Wir erkennen bereits, worin Florian Langbein brilliert: in der Verwebung und Verknotung von Gut und Böse, Schuld und Unschuld, anständig und unanständig. Seine kleine Detektivgeschichte auf dem Rücken zweier kleiner benachbarter Provinzkäffer aufzubauen gelingt schlichtweg genial, denn zu ähnlich sind sich die Bewohner hüben wie drüben, zu absurd, mitunter gar lächerlich, ein jeder Versuch, eine klare Grenze zu ziehen oder die so beliebte „klare Kante“ zu zeigen. Als später dann noch das Haus, in dem die vier Syrer untergekommen sind, angezündet wird und abbrennt, wird es im wahrsten Sinne des Wortes hitzig. Ist die Aktion nicht ein wenig zu augenfällig, um von Reutlinern begangen worden zu sein? War es also vielleicht doch wer aus Friedenswalde, dem die Arabs allzu sehr auf der Tasche liegen? Oder sogar die Syrer selbst, sind sie doch die einzigen Nutznießer des Ganzen, Attentatsopfer verweist man nur ungern des Landes. Fiel eh schon auf, dass einer der Jungs enorm schnell und gut Deutsch gelernt hat. Und nun auf der Suche nach einem Ausbildungsplatz ist. Da muss man ja nur einmal eins und eins zusammenzählen. Verdächtiger geht es ja kaum, na der kann was erleben.

„Friedensweide“ zu lesen ist 180 von 200 Seiten lang ein sich langsam und bedrohlich dahinschleppender Hochgenuss, der sich mührlos einreiht in die Riege sommerlich-stickiger, extrem aufgeladener Ödniskatastrophen, immer kurz vorm Donnerkollaps. Langbein lässt seinen um Ausgewogenheit bemühten Dorfvorsteher Kurt da nach Tätern suchen, wo es keine zu finden gibt, da zwischen vermeintlich verhärteten Fronten vermitteln, wo gar nichts zu vermitteln ist. Und wo – und hier wäre das Buch für mich ein echter 5 von 5 Sterne-Knaller – bei genauem Hinsehen ja nich mal was verhärtet ist. Dass ich – als wenn irgendwen meine debile Sternebewertung echt jucken würde – dass ich einen Stern abziehen muss, ist tatsächlich den ziemlich in den Murkssand gesetzten letzten zwanzig Seiten geschuldet. Wie erkläre ich nun den Makel, ohne die Lösung des Falles zu spoilern? Kaum möglich, ich möchte es daher mit zwei Bildern versuchen. Stelle dir vor, du schreibst Deutschklausur und bist total super im Schreibflow und die Lehrerin ruft: Noch 5 Minuten! Du hättest aber noch Ideen für 20 Minuten, verdammt! Gedanken sauber ausarbeiten ist nicht mehr, also klatscht du hemmungslos alles in diese letzten 5 Minuten, auf zwei Seiten, egal der Stil, egal der Zusammenhang, rein, rein, schnell noch rein! Und stelle dir dann vor, du verbringst den ganzen Nachmittag damit, dich oberschick für den Abend zu machen, badest, cremst, frisierst, wirfst dich in den neuen Armani-Anzug, bist ein lecker Typ!
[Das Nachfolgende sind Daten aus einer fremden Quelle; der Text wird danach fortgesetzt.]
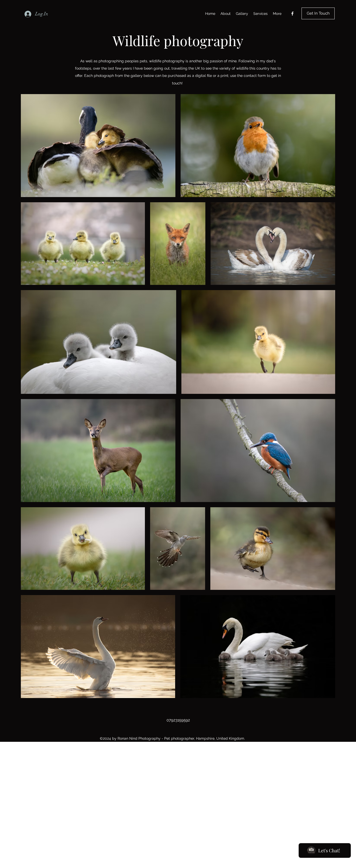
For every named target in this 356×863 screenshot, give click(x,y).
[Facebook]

Und dann verhaust du es, weil du den linken Schuh auf den rechten Fuß ziehst und den rechten Schuh auf den linken Fuß. Und du so den ganzen Abend dann herumläufst. Was nicht nur schmerzhaft ist, sondern auch wenig stilvoll aussieht.

So in etwa empfinde ich die letzten zwanzig Seiten von „Friedensweide“, hektisch aufgesetzt, ungenügend mit dem erlesenen Rest des Romans verschraubt. Ob da eine Deadline drängte, ob die Lust verebbte, wir werden es nie erfahren. Im Grunde lässt Langbein dort alles das vermissen, was den Roman groß – und ja, in Summe ist er groß und muss gelesen werden – macht. Wo er zuvor leichtfüßig zwischen den Positionen umhertänzelte, lässt er es plötzlich politisch korrekte Zementsäcke regnen. Wo er zuvor ein sehr feines, psychologisch hervorragend aufgesetztes Charaktergestrüpp aufbaute, haut er plötzlich reihenweise Hilflosigkeiten raus Marke „ein schwuler Mann erklärt dem Hetero-Kurt, dass letztlich alles Unheil auf seiner Angst beruht, anderen auf Augenhöhe begegnen zu müssen“. Ja, die vielbeschworene unterschwellige Angst des Mannes, auch so ein moderner Leerbehälter aus der Nonsenfabrik, in den sich neuerdings immer dann, wenn man keine Antworten aber Haubedarf hat, alles reinbuttern lässt.

Egal, „Friedensweide“ gerät in Summe derart großartig, dass ich mit dem Gedanken spiele, mir auch das Langbein-Debüt „Wetterleuchten“ zu besorgen.